I don’t have to understand everything and have all the answers. Some things are none of my business and others will simply never make sense to me.
I don’t have to be afraid of the future or wonder how I fit into any plan. My job is to live my life one day at a time, and remind myself that just because we as humans haven’t figured out how everything fits together doesn’t mean our Savior hasn’t known all along.
I never have to give up on my hopes and dreams, despite what my fear might tell me or what other people might say. My Savior is not limited by our human lack of imagination or understanding.
I don’t have to take on the responsibility of making everyone else happy or be responsible for other peoples’ choices. Other people’s unmet expectations aren’t my responsibility, and other people have a Savior, too–and it’s not me.
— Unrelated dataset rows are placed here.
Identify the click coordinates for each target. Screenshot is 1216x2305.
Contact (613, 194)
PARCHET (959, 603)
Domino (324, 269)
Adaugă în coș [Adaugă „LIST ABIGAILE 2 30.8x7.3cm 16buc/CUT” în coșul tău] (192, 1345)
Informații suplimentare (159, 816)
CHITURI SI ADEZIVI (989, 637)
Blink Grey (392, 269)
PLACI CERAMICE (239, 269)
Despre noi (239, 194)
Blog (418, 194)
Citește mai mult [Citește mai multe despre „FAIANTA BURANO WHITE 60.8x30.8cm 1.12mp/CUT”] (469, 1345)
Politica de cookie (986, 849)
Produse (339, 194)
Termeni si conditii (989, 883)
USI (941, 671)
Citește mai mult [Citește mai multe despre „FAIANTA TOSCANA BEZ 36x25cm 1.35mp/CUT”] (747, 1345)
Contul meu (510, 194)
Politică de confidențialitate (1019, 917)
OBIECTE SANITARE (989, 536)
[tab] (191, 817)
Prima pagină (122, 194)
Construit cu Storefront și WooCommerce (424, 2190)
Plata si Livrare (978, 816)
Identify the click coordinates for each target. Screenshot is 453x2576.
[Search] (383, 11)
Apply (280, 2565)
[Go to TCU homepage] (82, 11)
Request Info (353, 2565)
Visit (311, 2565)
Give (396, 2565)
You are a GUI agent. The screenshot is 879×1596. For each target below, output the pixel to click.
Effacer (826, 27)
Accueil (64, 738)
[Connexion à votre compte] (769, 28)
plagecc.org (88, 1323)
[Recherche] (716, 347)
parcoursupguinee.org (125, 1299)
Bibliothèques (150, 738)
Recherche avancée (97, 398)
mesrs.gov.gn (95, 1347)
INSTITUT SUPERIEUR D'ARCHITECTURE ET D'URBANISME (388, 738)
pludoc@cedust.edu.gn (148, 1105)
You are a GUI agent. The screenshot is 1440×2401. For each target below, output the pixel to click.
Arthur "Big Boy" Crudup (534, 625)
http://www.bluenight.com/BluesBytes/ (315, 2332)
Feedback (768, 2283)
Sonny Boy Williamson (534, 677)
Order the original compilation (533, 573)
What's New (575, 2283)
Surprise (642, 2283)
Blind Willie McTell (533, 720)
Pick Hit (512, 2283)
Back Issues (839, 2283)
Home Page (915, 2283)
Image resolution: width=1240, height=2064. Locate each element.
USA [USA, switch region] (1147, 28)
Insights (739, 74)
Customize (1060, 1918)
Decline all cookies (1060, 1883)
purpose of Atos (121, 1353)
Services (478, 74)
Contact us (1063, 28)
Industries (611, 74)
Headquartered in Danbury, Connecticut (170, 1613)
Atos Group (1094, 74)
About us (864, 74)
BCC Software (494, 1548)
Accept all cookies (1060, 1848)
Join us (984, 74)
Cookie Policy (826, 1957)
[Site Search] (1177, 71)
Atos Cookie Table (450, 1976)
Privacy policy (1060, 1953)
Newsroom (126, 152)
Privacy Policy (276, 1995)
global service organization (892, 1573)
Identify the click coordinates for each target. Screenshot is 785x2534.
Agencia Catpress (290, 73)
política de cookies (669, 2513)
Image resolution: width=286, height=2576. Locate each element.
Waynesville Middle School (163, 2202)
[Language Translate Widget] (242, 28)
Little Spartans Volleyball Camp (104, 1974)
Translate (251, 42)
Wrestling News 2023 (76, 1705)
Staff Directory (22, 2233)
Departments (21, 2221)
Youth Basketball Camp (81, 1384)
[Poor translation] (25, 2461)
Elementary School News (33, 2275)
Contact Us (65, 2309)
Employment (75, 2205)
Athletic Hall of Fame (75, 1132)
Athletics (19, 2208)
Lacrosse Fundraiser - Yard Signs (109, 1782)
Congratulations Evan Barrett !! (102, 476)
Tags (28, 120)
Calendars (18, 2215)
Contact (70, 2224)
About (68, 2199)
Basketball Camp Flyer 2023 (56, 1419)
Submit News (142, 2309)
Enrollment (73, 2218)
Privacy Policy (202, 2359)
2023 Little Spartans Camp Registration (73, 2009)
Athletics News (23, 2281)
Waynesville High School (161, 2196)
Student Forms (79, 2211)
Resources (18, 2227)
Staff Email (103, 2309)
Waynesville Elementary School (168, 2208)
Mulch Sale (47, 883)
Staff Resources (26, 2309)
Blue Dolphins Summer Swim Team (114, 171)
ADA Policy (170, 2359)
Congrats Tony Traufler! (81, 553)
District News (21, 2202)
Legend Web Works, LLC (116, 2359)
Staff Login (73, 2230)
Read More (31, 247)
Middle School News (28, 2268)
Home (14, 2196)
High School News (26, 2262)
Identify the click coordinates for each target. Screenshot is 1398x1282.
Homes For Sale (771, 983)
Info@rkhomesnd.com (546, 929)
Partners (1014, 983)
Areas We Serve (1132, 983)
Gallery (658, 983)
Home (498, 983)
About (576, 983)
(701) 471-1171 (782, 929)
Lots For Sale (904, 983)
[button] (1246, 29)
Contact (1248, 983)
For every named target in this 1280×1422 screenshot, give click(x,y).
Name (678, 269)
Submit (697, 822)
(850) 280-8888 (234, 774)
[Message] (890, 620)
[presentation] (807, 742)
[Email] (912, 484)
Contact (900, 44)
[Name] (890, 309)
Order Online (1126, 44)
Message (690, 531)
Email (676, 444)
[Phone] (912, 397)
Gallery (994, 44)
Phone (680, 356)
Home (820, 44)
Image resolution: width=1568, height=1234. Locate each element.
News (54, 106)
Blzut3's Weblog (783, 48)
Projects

When I practice this I can love others without insisting they be just like me or live life the way I’d like them to.
My goal is not to change other people to suit me; my goal is not to change myself to suit others; my goal is to change me into the kind of human my Savior wants me to be.
I am Mitch Mayne. I am an openly gay, active Latter-day Saint.
I was raised in Idaho, and baptized into the Mormon Church when I was eight. I left the church for many years, due in large part to my parent’s divorce. In my mid-20s, I returned to the church of my own accord, knowing full well that I was gay, and that someday I would have to find a way to reconcile my sexual orientation with my faith.
For many years, I was fractured: I believed I was a man with a foot in two worlds, and that I belonged in neither. But as I’ve grown in my testimony of my Savior and my confidence in who I am, I’ve come to understand myself as a man with a foot in two worlds–who very much belongs in both. From August 2011 through November of 2013, I served as the executive secretary of the bishopric of the Bay Ward within the San Francisco Stake.
I currently remain an active, happy and whole gay Mormon–just the way I am.